2. The matrix computation apparatus according to claim 1, wherein:

the dummy pair contains the value of zero and a prescribed column identifier; and

the generating of the row vector includes generating a row vector corresponding to the dummy pair.

3. The matrix computation apparatus according to claim 1, wherein the compressed storage data contains as many pairs as the maximum value for each of the plurality of first rows.

4. The matrix computation apparatus according to claim 1, wherein the equal number of threads assigned to each of the plurality of first rows is determined based on the equal number of pairs contained for each of the plurality of first rows in the compressed storage data and a number of columns in the second matrix.

5. The matrix computation apparatus according to claim 1, wherein, upon generating four or more row vectors for each of the plurality of first rows, the summing of the row vectors includes repeatedly summing two row vectors according to a tree structure.

6. A matrix computation method comprising:

counting, by a processor, a number of non-zero elements, whose values are not zero, for each of a plurality of first rows included in a first matrix and determining a maximum value for the number of non-zero elements among the plurality of first rows;

generating, by the processor, compressed storage data containing an equal number of pairs for each of the plurality of first rows by extracting, from each of the plurality of first rows, a pair containing a value of a non-zero element and a column identifier identifying a column to which the non-zero element belongs and adding a dummy pair with a value of zero for each first row that contains fewer non-zero elements than the maximum value;

generating, by the processor, a row vector corresponding to each of the pairs contained in the compressed storage data by extracting, from a second matrix, a second row with a row identifier corresponding to the column identifier included in the each of the pairs and multiplying the extracted second row by the value included in the each of the pairs; and

generating, by the processor, a third matrix representing matrix multiplication between the first matrix and the second matrix by assigning an equal number of threads to each of the plurality of first rows and summing row vectors corresponding to the each of the plurality of first rows using the equal number of threads.
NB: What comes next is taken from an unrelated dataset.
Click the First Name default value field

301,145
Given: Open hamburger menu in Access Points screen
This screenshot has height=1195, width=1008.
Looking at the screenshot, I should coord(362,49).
7. A non-transitory computer-readable recording medium storing a program that causes a computer to perform a process comprising:

counting a number of non-zero elements, whose values are not zero, for each of a plurality of first rows included in a first matrix and determining a maximum value for the number of non-zero elements among the plurality of first rows;

generating compressed storage data containing an equal number of pairs for each of the plurality of first rows by extracting, from each of the plurality of first rows, a pair containing a value of a non-zero element and a column identifier identifying a column to which the non-zero element belongs and adding a dummy pair with a value of zero for each first row that contains fewer non-zero elements than the maximum value;

generating a row vector corresponding to each of the pairs contained in the compressed storage data by extracting, from a second matrix, a second row with a row identifier corresponding to the column identifier included in the each of the pairs and multiplying the extracted second row by the value included in the each of the pairs; and

generating a third matrix representing matrix multiplication between the first matrix and the second matrix by assigning an equal number of threads to each of the plurality of first rows and summing row vectors corresponding to the each of the plurality of first rows using the equal number of threads.